Andrei Martyanov (SmoothieX12 on Youtube) cites the movie Come and See when he explains in the second part of a post called Economics of Military Industrial Complexes in Russia and US how the Russians conceive of war and how the US conceives of it.
A week ago, as I was watching The Professionals with growing admiration for its writer Richard Brookes, it struck me that the ultimate crystallisation of portraiture where America and Americans is concerned is the Western. The genre provides, more than the thriller, which has its roots in the policier of French cinema, a cheap-enough stage (desert being the most of what it needs) for a minimalised, ruggedly pastoral version of America’s tragedies, farces and subterfuges to find expression. Brookes has been compared to Chekhov.

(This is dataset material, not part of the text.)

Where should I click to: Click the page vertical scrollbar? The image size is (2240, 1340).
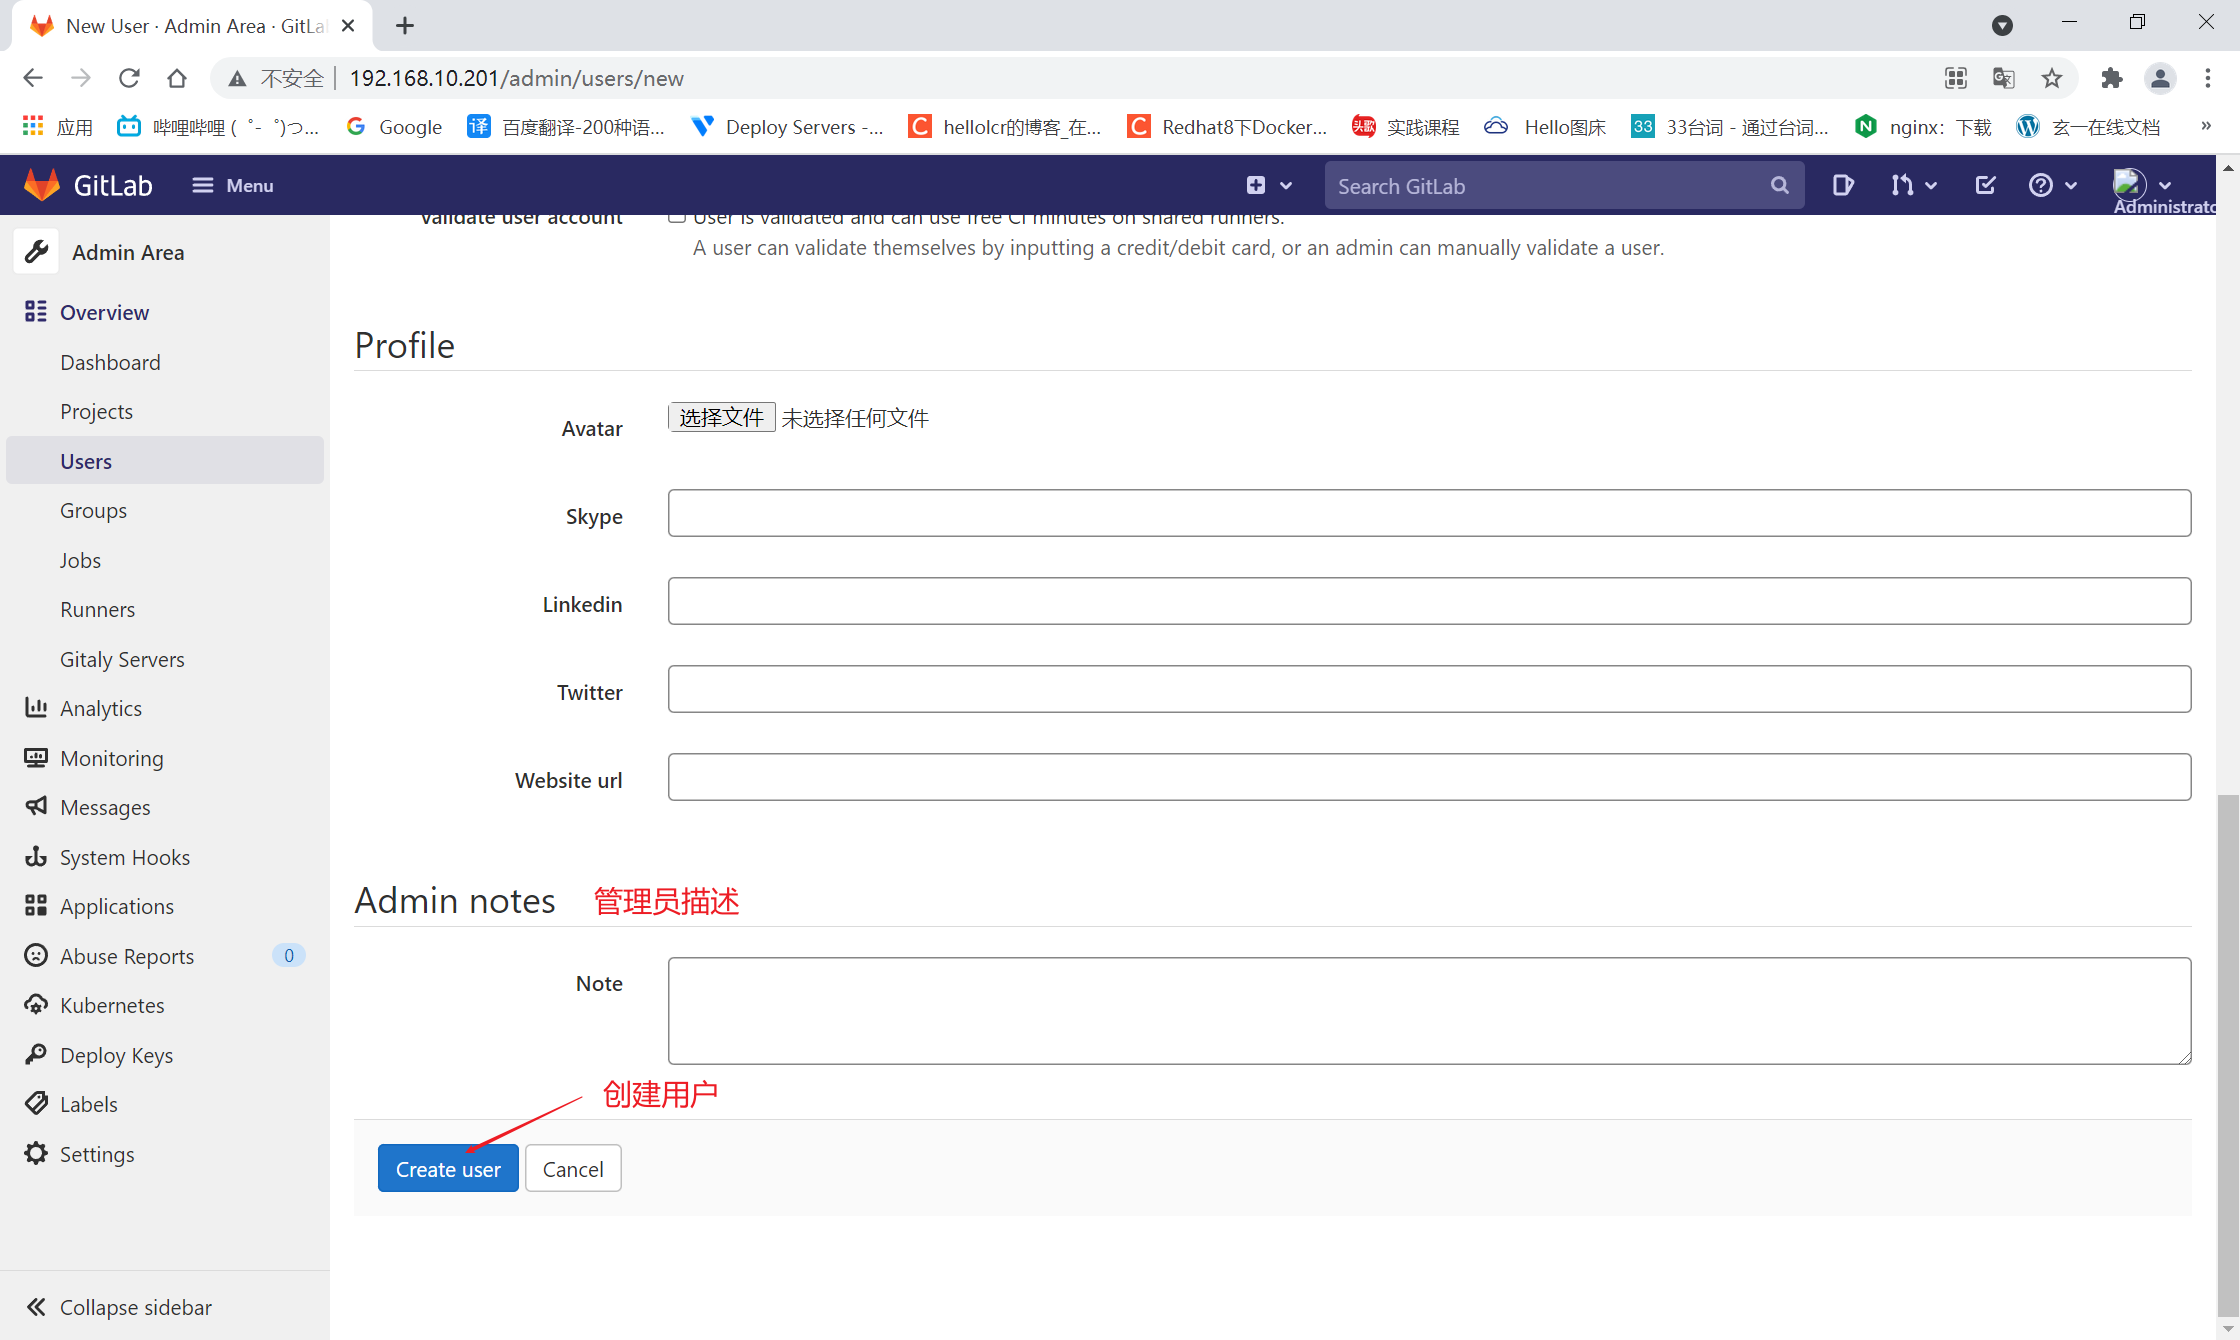pyautogui.click(x=2227, y=1050)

There’s a gang of vets from some war or another. There’s a deal. Authority is a long way away, and in this case Burt Lancaster and Lee Marvin have long since parted with authority. Woody Strode and Robert Ryan back them up. They are all into the deal for the money. Strode is black. A tracker. Ryan is a bronco buster. The logistics of keeping their horses alive is essential to the trek the deal entails. So they are a mixed bunch.
There’s a client. For the money their allegiance is to him. For the gang, violence is expeditionary – they have fought for Mexican revolutionaries – more for the adventure than for the cause of independence. And this holds true for most US military initiatives. They are not fighting for the survival of their families. Essentially they are mercenaries. And the desert backdrop could be replaced by a swamp. A swamp of deals, clients and gangs.
So in terms of genres – America might be epitomised by the Western, France by the policier, Britain by historical costume drama and Russia by the war movie.
Of these Come and See is perhaps one of the most powerful – it shows how, for the Russians, war is conceived as existential rather than expeditionary – the Russian is fighting for the actual survival of his or her family, fighting against occupation and ethnic cleansing. Patriotism is born out of necessity.
Netflix has just brought out a German view of war – All Quiet on the Western Front – after the best-selling novel by Erich Maria Remarque – and here war is seen as entrapment by patriotism.

It also shows us the sheer horror, the humiliating brutality of defeat. This too is a powerful film – and I find it interesting how a book recently published by Grey Suit Editions UK – The Cross of Carl by Walter Owen, a halucinatory evocation – arrives at an expression of the same sense of war as terrifying and grotesque.
Britain’s war films abound in tales of “derring do”, suspense and tension and spies – in the spirit of the SAS or MI6 – and of course, if nostalgically now, the navy.
The Dam Busters, Above us the Waves
and Carve her Name with Pride demonstrate these values.

And America? Well, if we want to be up-to-date, it has to be Top Gun Maverick 2022. Nuff said.
Come and See can be watched for free on Youtube.